28
de setembro de 2013 | N° 17567
PAULO
SANT’ANA
Sua Majestade, o
burro
O
burro, indivíduo que se caracteriza por oblíquos raciocínios, quando envereda
pela burrice, faz um trajeto reto, nunca desvia de rumo. Interessante é que o
burro para si próprio parece ser brilhante: o burro possui atilado orgulho.
Não
raro, em nosso meio, o burro se consagra exatamente por ser burro. Alguns
burros ficam famosos pela sua burrice. O burro é como uma parede de aço, sua
burrice é imarcescivelmente férrea: a ideia bate na cabeça do burro e volta,
ela não penetra.
Invariavelmente,
o burro é um debatedor, quase ninguém concorda com ele, aliás, só concorda com
ele quem for também burro. Existem os burros cordatos e os burros enraivecidos.

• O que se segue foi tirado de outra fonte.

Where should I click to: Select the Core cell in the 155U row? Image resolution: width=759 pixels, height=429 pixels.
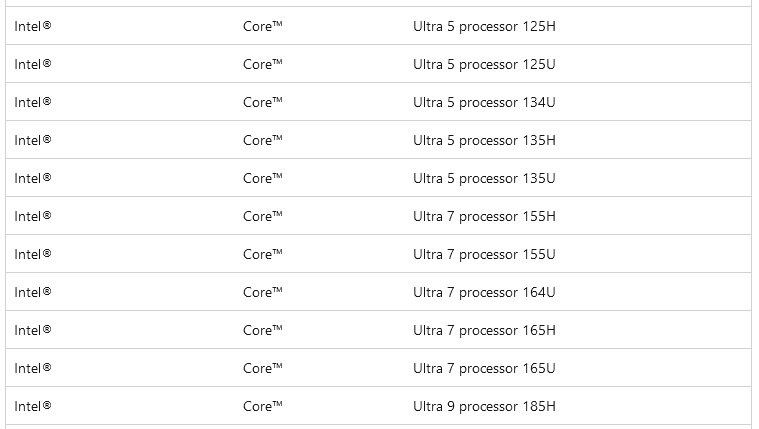click(x=263, y=254)
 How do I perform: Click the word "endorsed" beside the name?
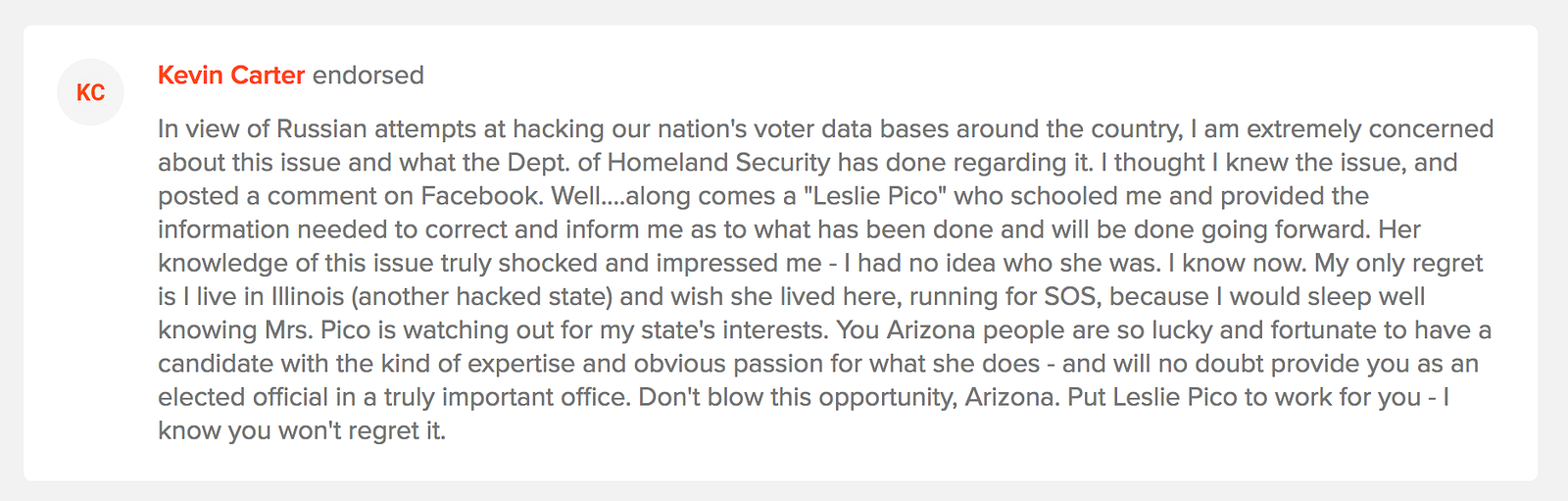368,75
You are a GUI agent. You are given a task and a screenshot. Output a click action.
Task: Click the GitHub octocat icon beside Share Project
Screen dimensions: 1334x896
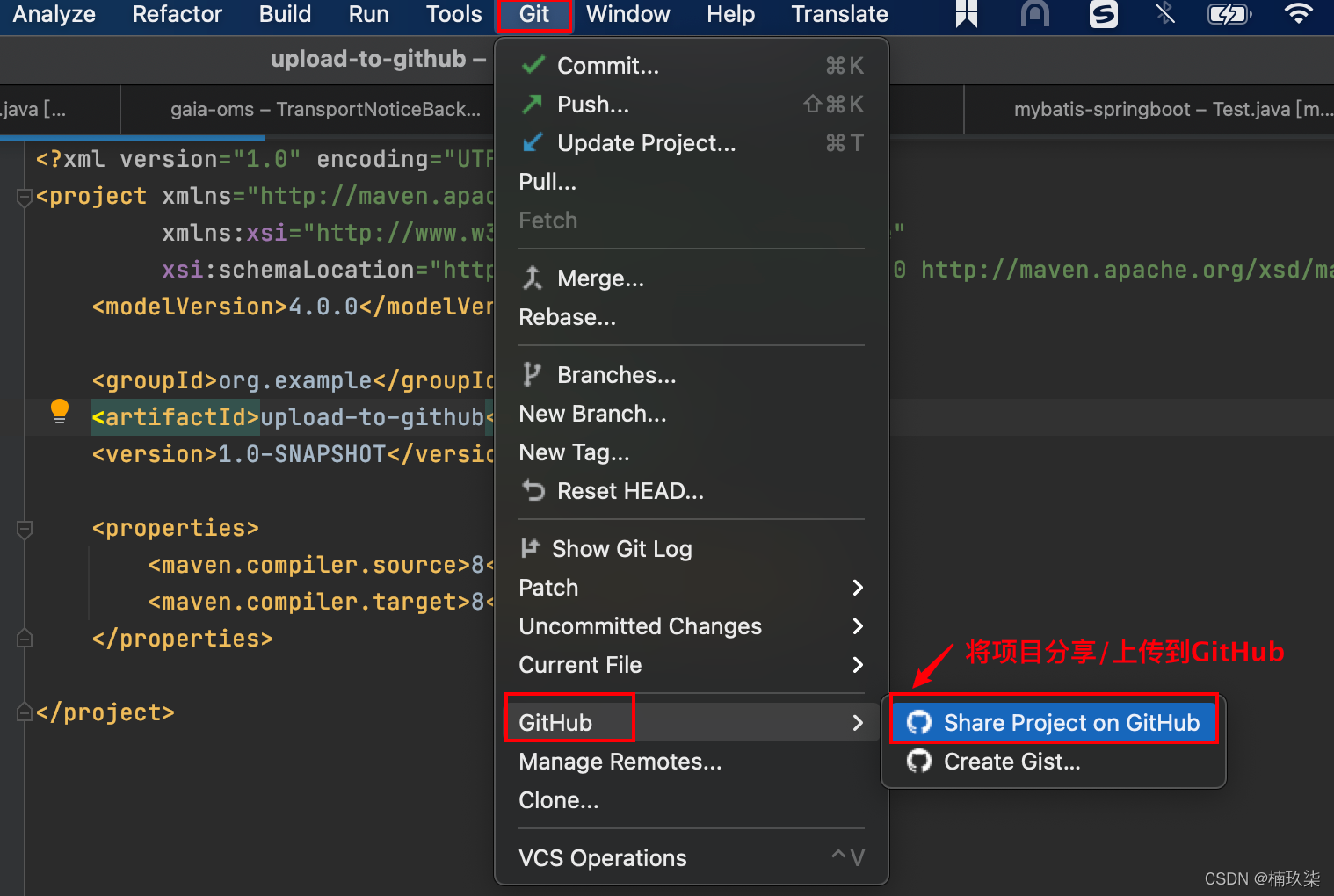tap(919, 721)
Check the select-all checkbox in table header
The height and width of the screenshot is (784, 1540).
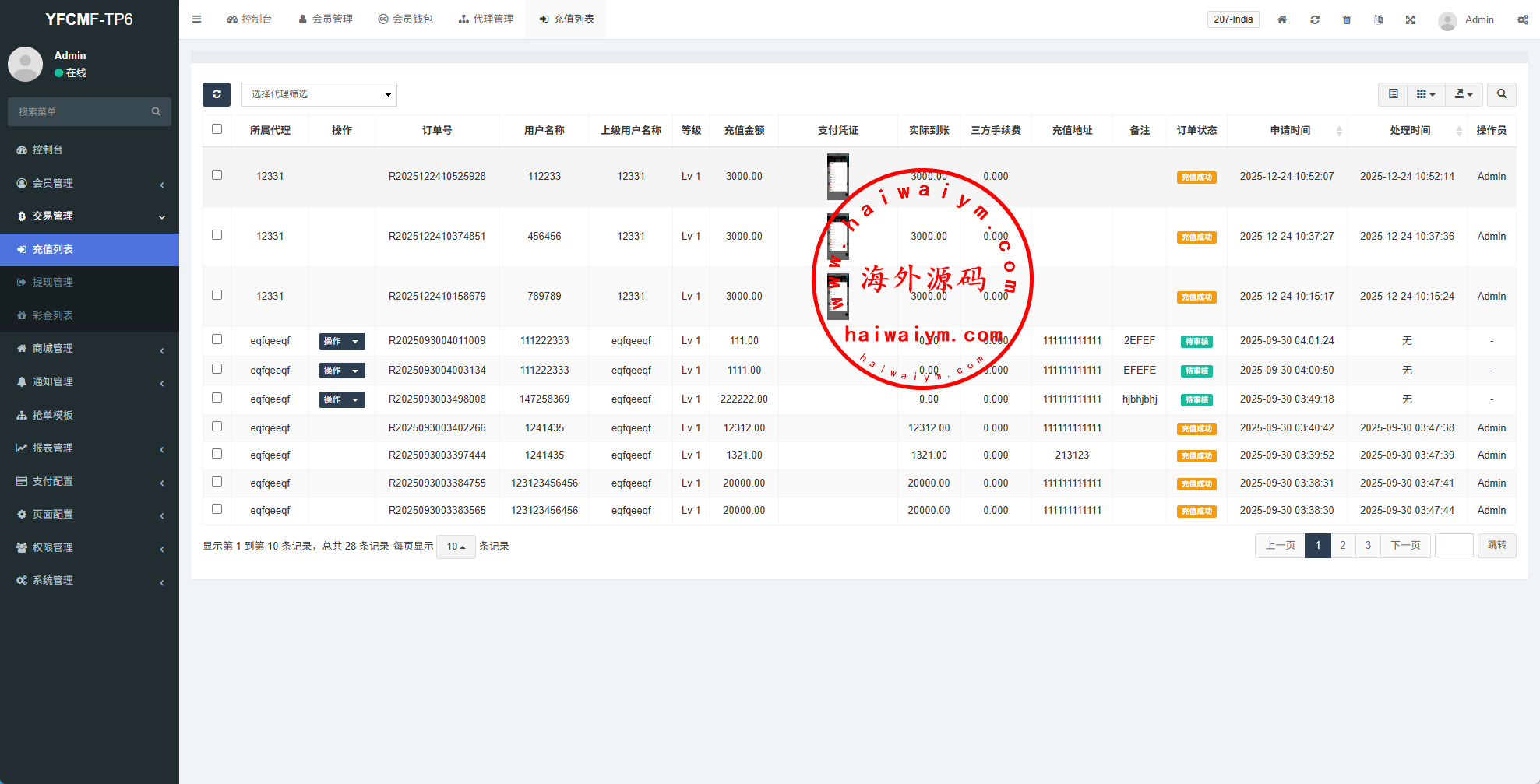tap(217, 129)
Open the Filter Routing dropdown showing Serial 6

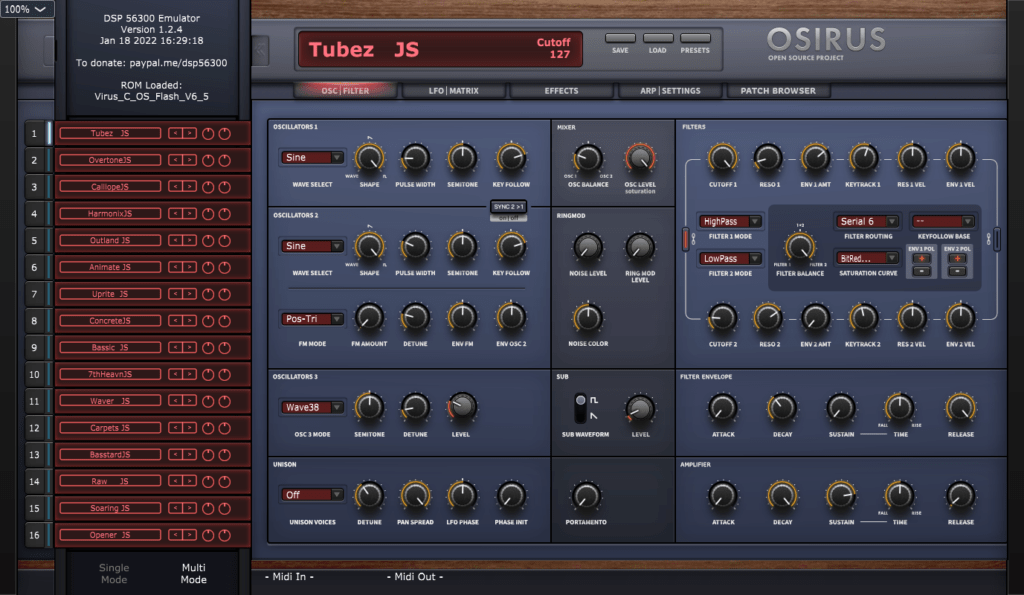coord(868,220)
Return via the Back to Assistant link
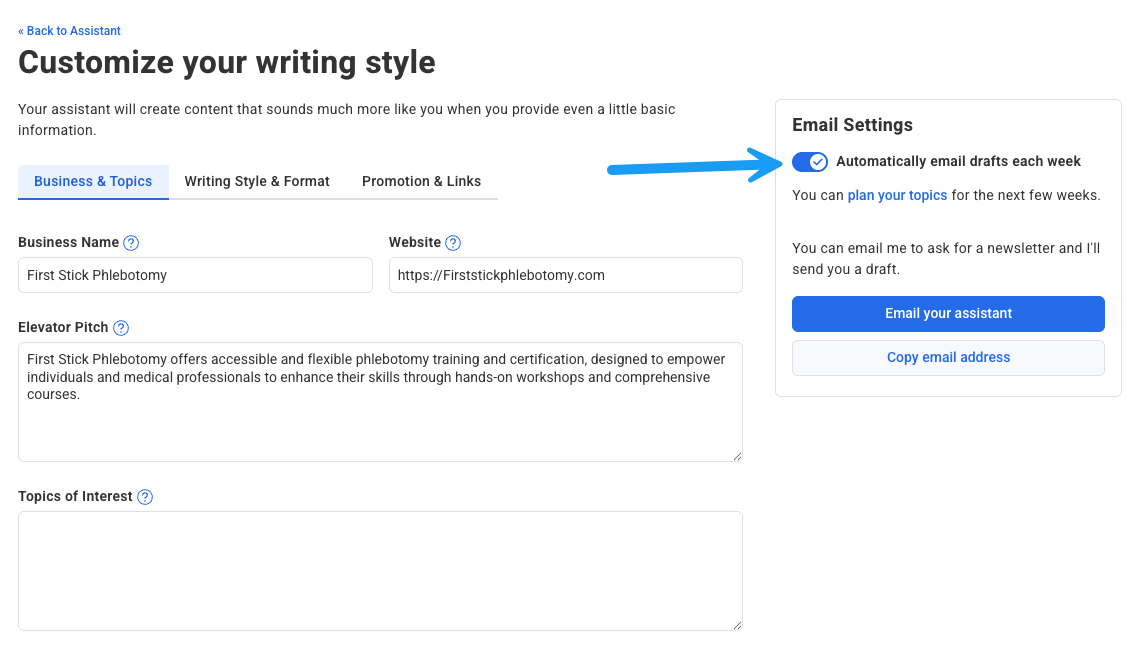Viewport: 1147px width, 671px height. coord(69,31)
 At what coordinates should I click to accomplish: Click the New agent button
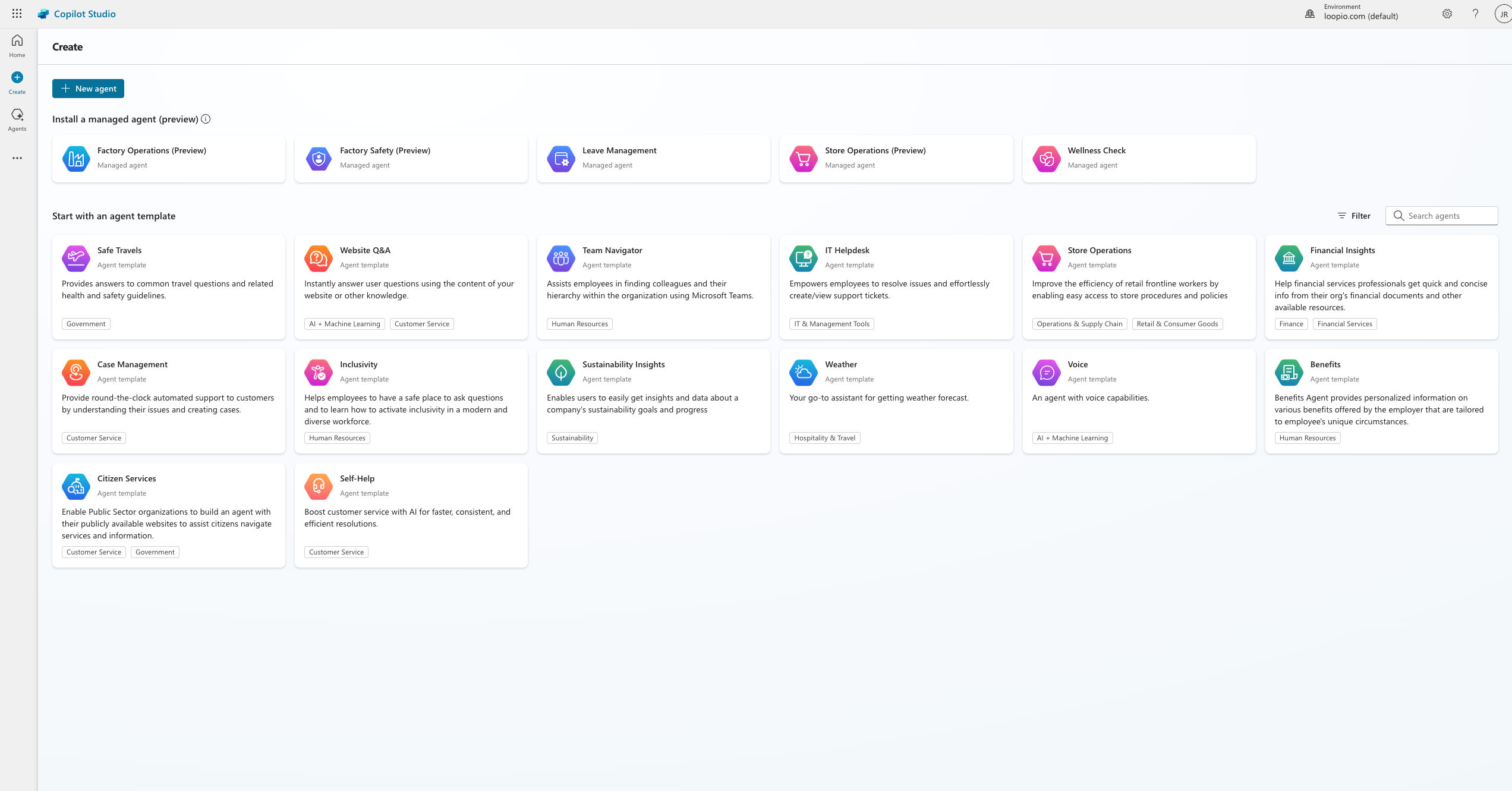88,89
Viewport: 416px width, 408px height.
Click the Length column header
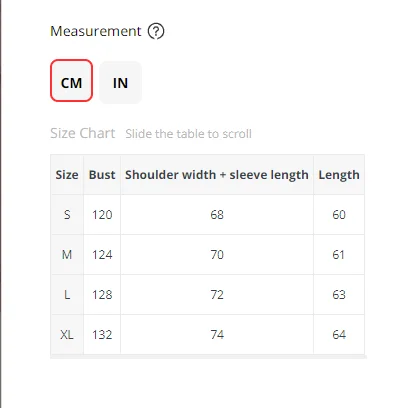click(339, 175)
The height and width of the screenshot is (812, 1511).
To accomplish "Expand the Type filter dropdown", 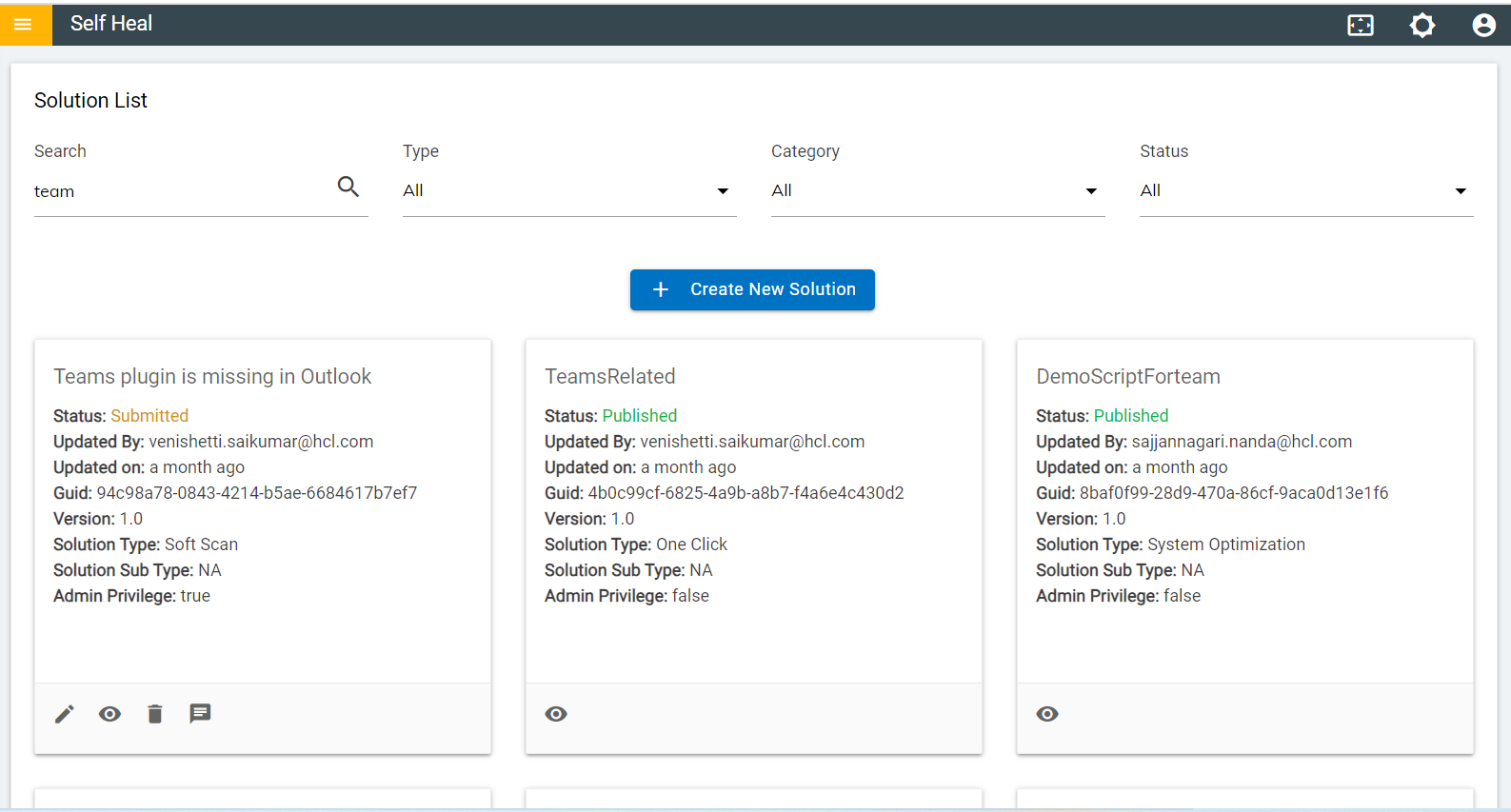I will click(568, 191).
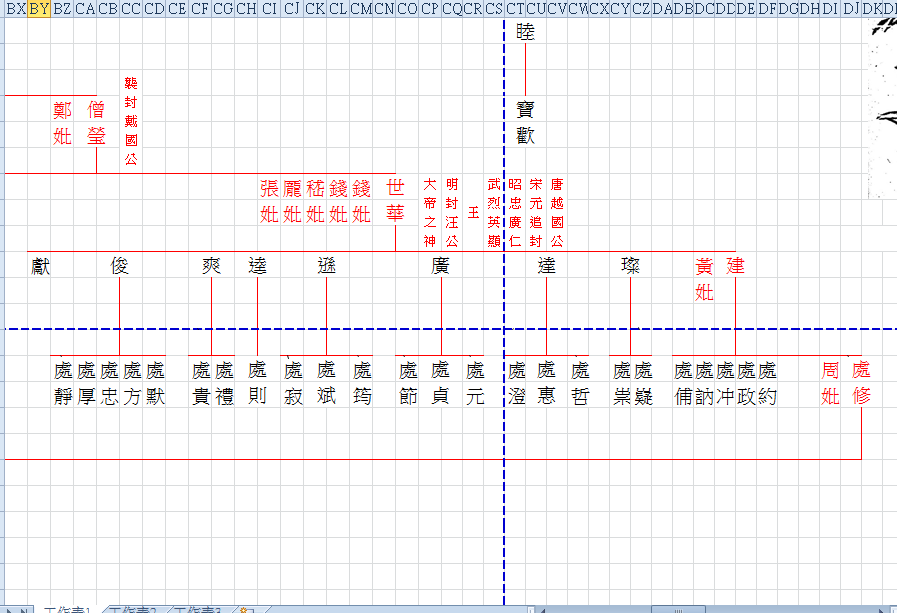The height and width of the screenshot is (613, 897).
Task: Select the 工作表3 sheet tab
Action: point(198,609)
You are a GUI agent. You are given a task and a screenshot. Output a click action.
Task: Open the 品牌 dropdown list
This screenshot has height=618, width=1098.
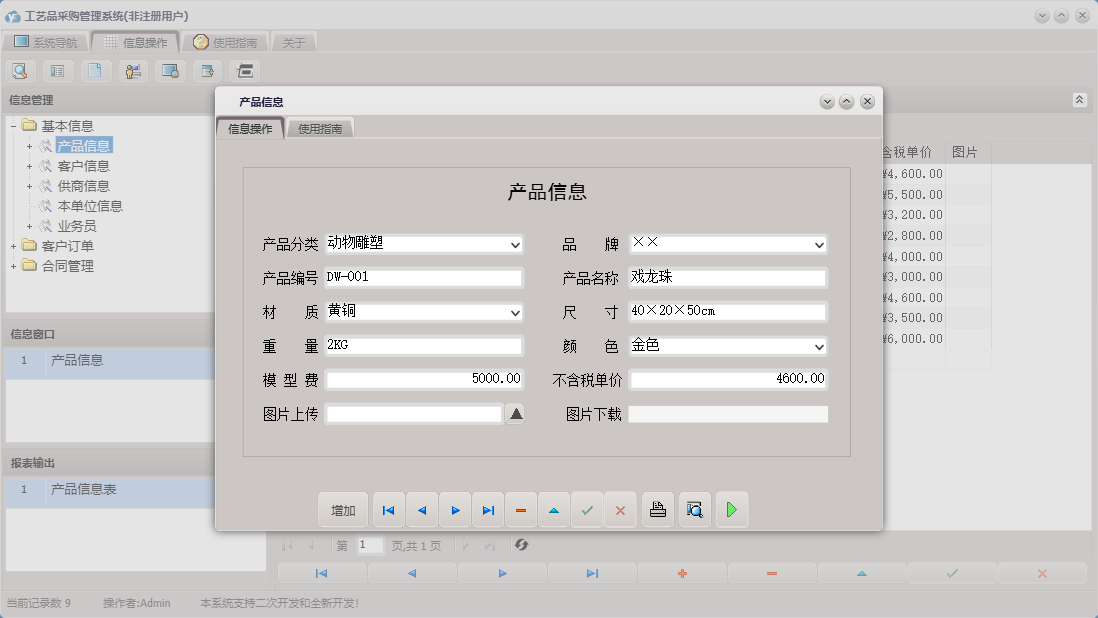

O burro enraivecido é aquele que puxa briga quando discordam dele.
E o
burro cordato é o que se conforma com sua burrice. Ele é humilde, sabe que é
burro e admite sua inferioridade: é o tipo mais raro de burro. O burro não se
corrige, não se regenera, nasce burro e morre burro.
A
caixa craniana do burro é feita de material impenetrável, nada a vaza, nem as
ideias mais magistrais. Se você atirar um burro na água profunda, a sua cabeça,
podem notar, será a única parte de seu corpo que ficará boiando, ela é vedada
completamente à água e às ideias inteligentes.
Também
interessante é que o burro quase sempre se acha inteligente, exceção feita ao
burro humilde. Ele passa a vida inteira achando que é brilhante e que a
sociedade não lhe faz justiça.
Mas
ele vai em frente na esperança de que um dia lhe considerem genial. A burrice é
um exercício de perseverança, de não desistência. Afinal, o que o burro vai
fazer, se não sabe fazer outra coisa senão ser burro para sempre?
O
mundo é feito de burros e inteligentes. O burro dá azar de ser burro. Mas há um
ponto de vista que considera um burro feliz por ser burro: por passar a vida
inteira sem se dar ao trabalho de pensar, o que desgasta muito os que pensam.
Com
o burro não se dá assim: sabe lá que vantagem têm essas criaturas burras de
viver a vida inteira sem pensar? É uma moleza! Quem não pensa não sofre.